Investigador Germano Silva apresenta enquadramento histórico e cultural da celebração popular na cidade invicta

Foto: C. M. Porto

Porto, 23 jun 2019 (Ecclesia) – Germano Silva, jornalista e investigador das tradições que marcam a cidade do Porto, disse à Agência ECCLESIA que a celebração do São João faz do santo, uma figura austera, patrono de uma festa popular que inunda as ruas da cidade.

“A festa a São João Batista é um grande enigma: como é que um santo austero, que se retirava para o deserto vestia pele de camelo e comia gafanhotos, aparece como patrono de uma festa rapioqueira e brejeira? Há uma explicação, quando o anjo Gabriel anuncia a Zacarias que iria ser pai, mesmo em idade avançada, diz-lhe que esse filho vai ser motivo de muita alegria e muita festa”, defende o jornalista.

A origem da festa de São João, segundo o investigador, vem de rituais pagãos, ligados ao sol, terra e fogo, pois já “antes do cristianismo os povos, no solstício de junho, colhiam os frutos e agradeciam aos deuses, que era a natureza, e daí esses elementos ligados ao São João”.

O investigador portuense destaca ainda a “característica de nesta festa não haver programa”, na qual “as pessoas vêm para a rua e cumprimentam-se, antigamente com alho porro e agora com o martelinho”.

Esta é uma das tradições que marca a noite de São João, 23 de junho, e que faz com que muitos portuenses façam a festa na rua.

“Embora o santo da devoção do Porto não seja propriamente o São João, ele é o padroeiro da festa, mas o santo dos portuenses é o Santo António, ele está nos cafés, mercearias, no comércio…  Nós temos o Hospital Santo António, Santo António das Antas, dos Congregados, em azulejos por todo o lado e de São João na cidade só conheço dois”, refere.

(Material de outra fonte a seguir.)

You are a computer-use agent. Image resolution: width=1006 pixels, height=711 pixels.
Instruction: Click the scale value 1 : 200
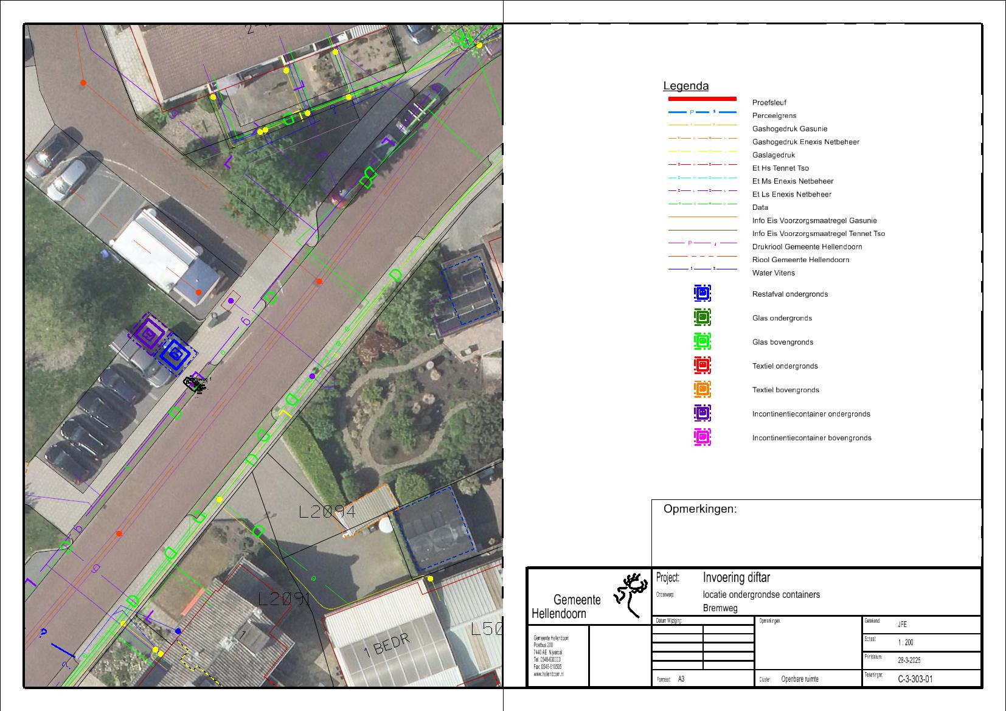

A festa de São João Batista, juntamente com a da Virgem Maria, é uma celebração do nascimento e Germano Silva aponta a relação com o Natal: “Há um paralelismo com o Natal por celebrar o nascimento de São João e pela realização das cascatas de São João, que são pequenas aldeias com rituais da água em tudo semelhante aos presépios”,

“É a representação de uma comunidade, tem de haver sempre o rio e a ponte e depois a atividade: a peixeira, a leiteira, as figuras da tradição popular e depois a procissão, a banda, o coreto, tudo ligado à festa e ao trabalho fazem parte da festa”, acrescenta.

Germano Silva nasceu em Penafiel, veio com a família para o Porto quando tinha somente um ano de idade, e as tradições da cidade invicta marcam a sua vida.

“Tomo conhecimento destas tradições nos arquivos distritais, mas também no convívio com as pessoas, que me vão transmitindo e acho que o mais rico património desta cidade é a sua gente, muito prestáveis e com um sentido de partilha muito alargado”, confessa.

Da sua meninice recorda as rusgas na noite de São João onde as pessoas, depois da meia noite, “compravam pão, faziam café na fogueira e organizavam-se a cantar ao São João”.

“Vivi numa ilha no Campo Alegre, fazia-se uma grande festa ao São João, trabalhava-se todo o ano para a festa. Com balões com velas lá dentro, pegavam nuns ramalhos e vinha-se a cantar, tudo improvisado”, recorda.

Este jornalista contou ainda que atualmente há vários locais de festa ao São João, mas que os locais foram mudando à medida que a cidade se foi desenvolvendo.

“A rua do Almada, por exemplo era uma rua da burguesia, eles festejavam o São João, nas traseiras da casa, com fogo de artifício; depois na Ribeira as pessoas acorrem pelo fogo de artifício. As Fontainhas surgiram porque, no século XIX, havia um senhor que ali vivia que resolveu fazer uma cascata e oferecia arroz doce e café. Tornou-se famoso e ali passou a ser a ‘meca’ do São João”, relata.

No dia dedicado a São João, 24 de junho, a festa litúrgica é, alternadamente, em São João Novo ou São João da Foz ambas com este santo popular como padroeiro.